Обе они отнеслись к Топорику одинаково: сперва посмотрели на него, выразили внутреннее сомнение, впрочем, сомнение касательное, невыразительное, потом раскрыли его паспорт, всмотрелись в фотографию, вновь посмотрели на Кольчу, и успокоились. Все последующее происходило как у всех: справка об обмене вылезает из компьютера, трещит машинка, считающая рубли, а потом с ловких рук слетают зеленоватые баксы.
Капуста, как пренебрежительно говорит Валентин, настоящий миллионщик.
Кольча понимал, что две кассовые Зинаиды, поначалу взглядывая на него, думали о его подозрительном для таких денег несовершеннолетии, но паспорт был, и этого хватало. Разве придет кому в голову вычислять, сколько ему лет на самом деле, да и указов таких, похоже, нет – с пятнадцати можно покупать валюту или с восемнадцати. Это тебе не водка, паспорт есть, налог на покупку платишь – и хватит.
Денек был радостный, приветливый, у касс безлюдно, доллары в них наличествовали, и дело шло ходко. Настроение у Валентина улучшалось всякий раз, как Топорик возвращался, он подхваливал его, а в конце дня дал ему пять сотенных бумажек.
Кольча вспотел от такого подарка, отказался поначалу, но долго упираться хозяин ему не позволил, как-то странно закипев.
Ночевали они в шикарной гостинице. Было даже страшно. Валентин подрулил к сияющему огнями подъезду, но швейцар в малиновом пальто и фуражке с таким же верхом помахал ему, чтобы проехал чуток вперед. Хозяин матюкнулся, а Кольча увидел, как сзади на них надвинулся настоящий бульдог: серая и длиннющая, со множеством дверей, машина. Швейцар, торопясь, открывал дверцы, склонялся в полупоклоне, помогал выбраться из темного нутра разномастным красавицам в шубах, ухоженным мужикам в пальто до пят, с бабочками у горла.
– Эх, Колька, – воскликнул Валентин отчаянно-весело, – видишь, как люди живут! А мы чем хуже?

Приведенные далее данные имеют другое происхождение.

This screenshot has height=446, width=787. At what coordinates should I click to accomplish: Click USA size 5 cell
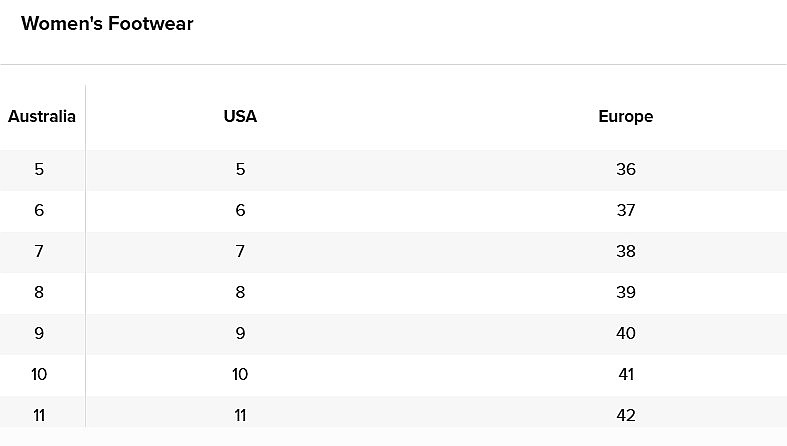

Он выхватил из его руки паспорт, выскочил из «мерса», обогнал знать, вылезающую из лимузина, исчез в сверкании крутящихся, золотистых от внутреннего сияния дверей, через миг появился в сопровождении похожего на швейцара же пожилого мужика, тоже в малиновой форме, только на этот раз она состояла из брюк и жилета.
– Давайте, давайте ваши чемоданчики, – радостно причитал мужик, но когда в багажнике обнаружились обтерханные фибровые углы, причитать перестал, но и сомнения не выразил: подхватил их и попер в отель.
Кольча следовал за Валентином, а тот шел за носильщиком – или как его там? – и они приблизились к сооружению вроде прилавка, окантованному золотистым металлом; золотой цвет сиял повсюду – на перилах, люстрах, витринах, заполненных и внутри золотыми часами, ручками, украшениями для баб.